DATA EXTRACT:

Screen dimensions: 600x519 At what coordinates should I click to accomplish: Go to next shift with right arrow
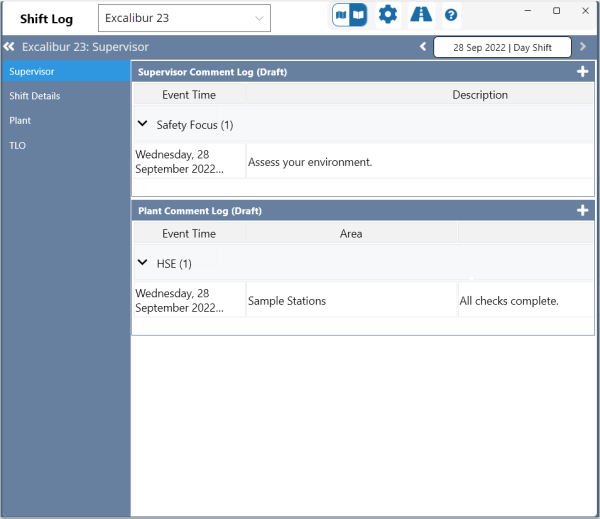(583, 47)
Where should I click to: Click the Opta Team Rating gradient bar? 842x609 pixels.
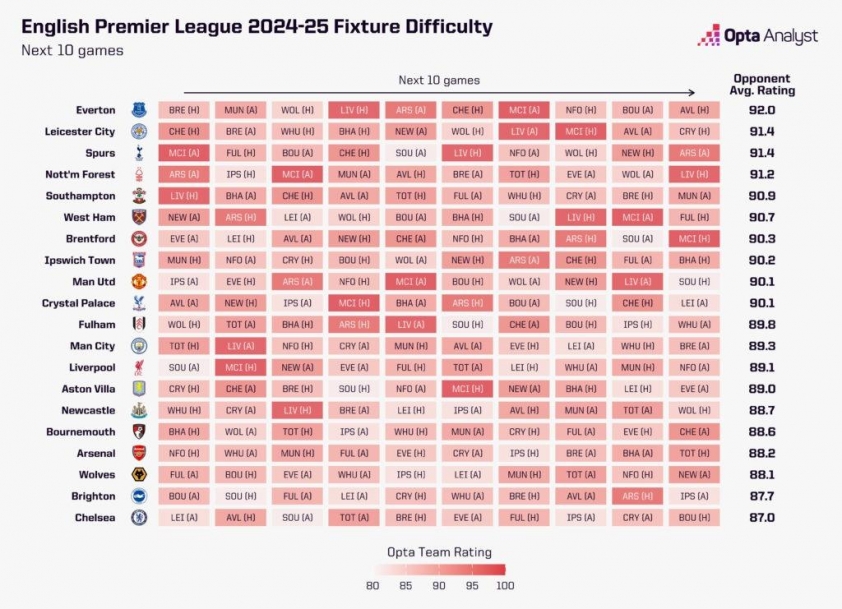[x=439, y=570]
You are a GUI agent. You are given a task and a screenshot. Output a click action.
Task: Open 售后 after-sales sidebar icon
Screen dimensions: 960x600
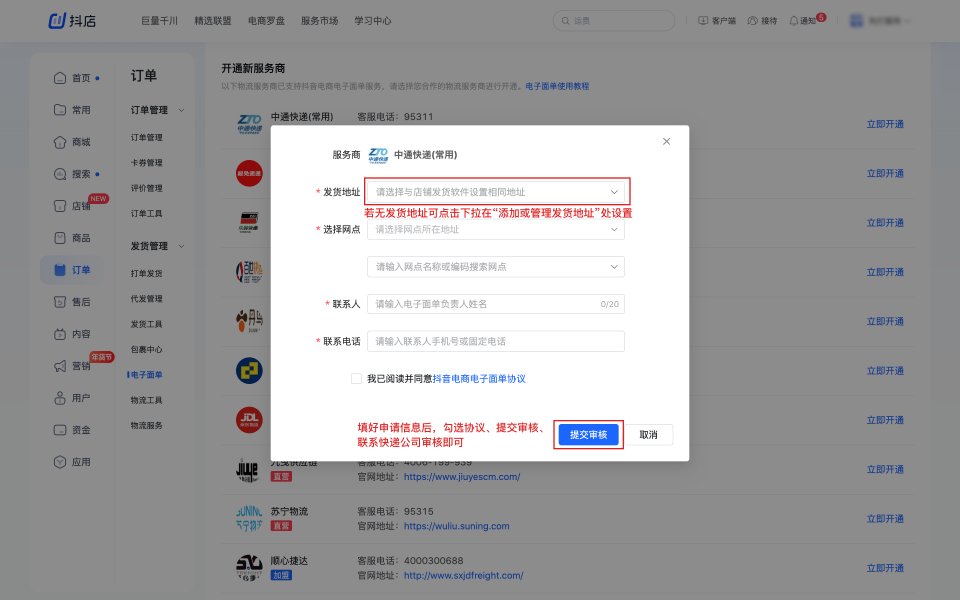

...

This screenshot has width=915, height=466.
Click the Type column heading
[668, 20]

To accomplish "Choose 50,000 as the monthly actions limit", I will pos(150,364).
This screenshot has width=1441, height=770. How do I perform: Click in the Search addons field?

---

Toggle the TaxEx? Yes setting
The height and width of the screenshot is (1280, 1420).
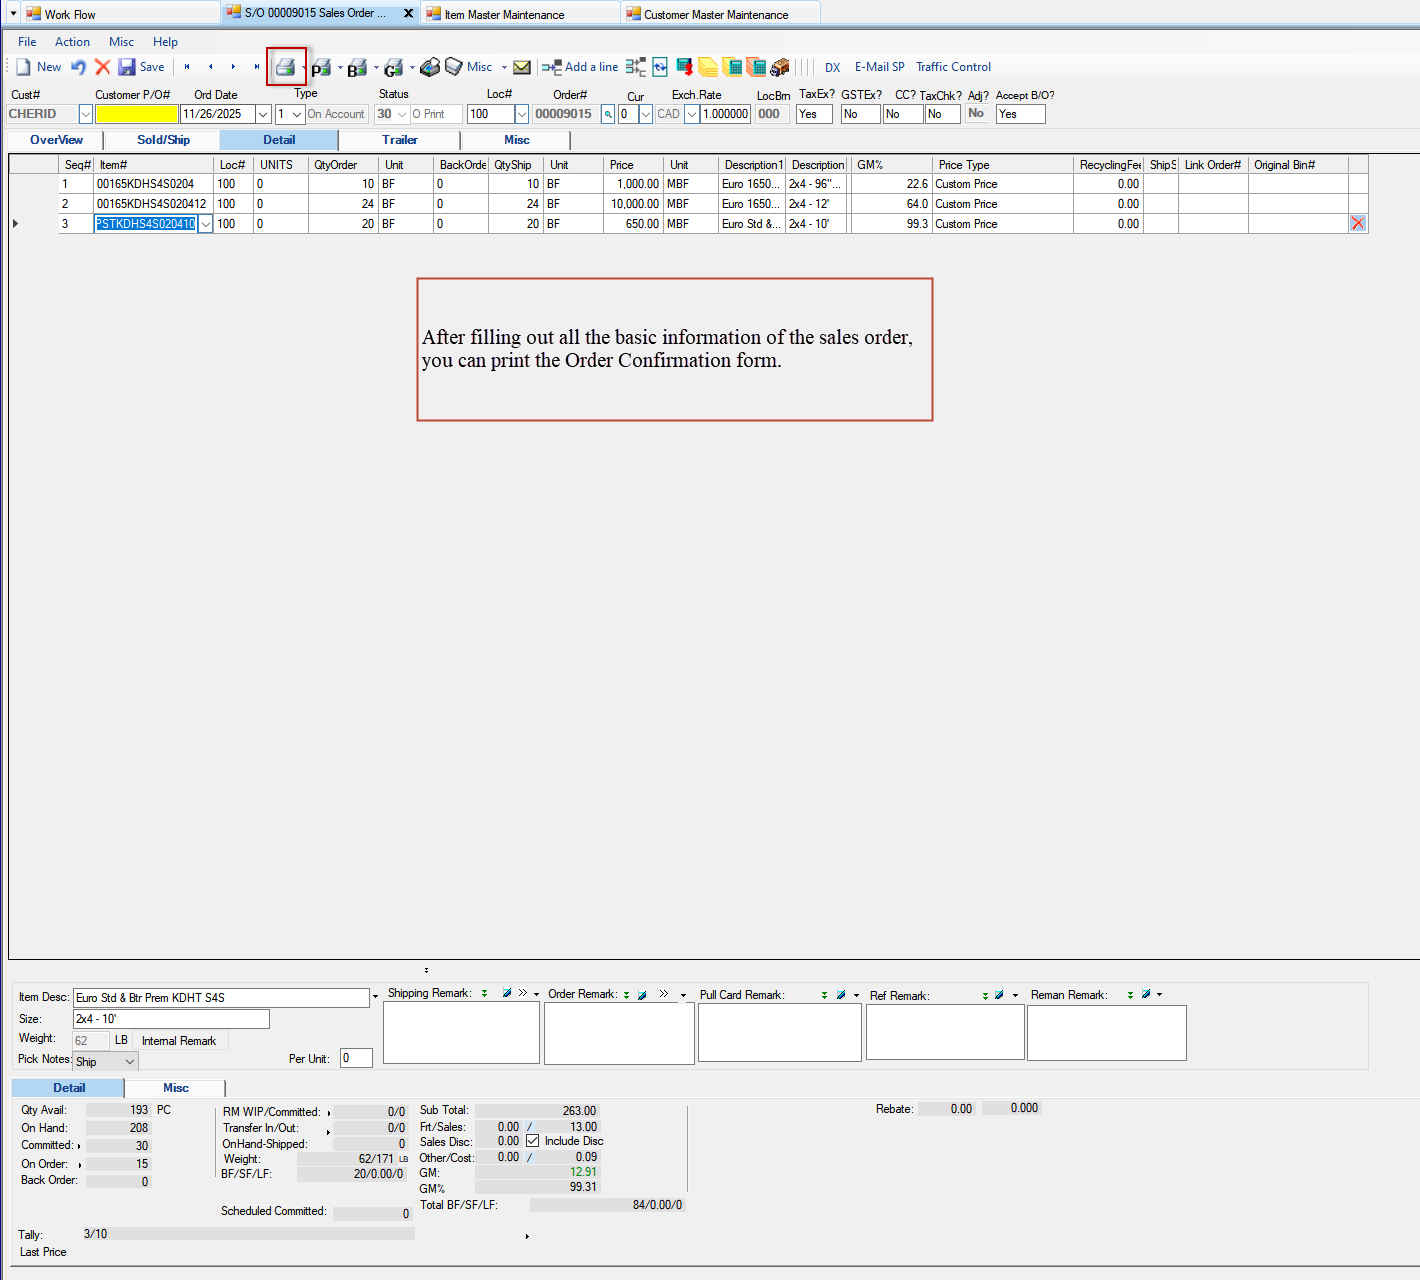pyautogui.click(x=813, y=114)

STATED GOAL: Rewrite the part of the rows that opens with the line containing "You are a GUI" and closes with the line containing "Screen dimensions: 960x600", putting "sidebar button" in place of "sidebar icon" and changing nothing else.

EXERCISE RESPONSE:
You are a GUI agent. You are given a task and a screenshot. Output a click action.
Task: Open 售后 after-sales sidebar button
Screen dimensions: 960x600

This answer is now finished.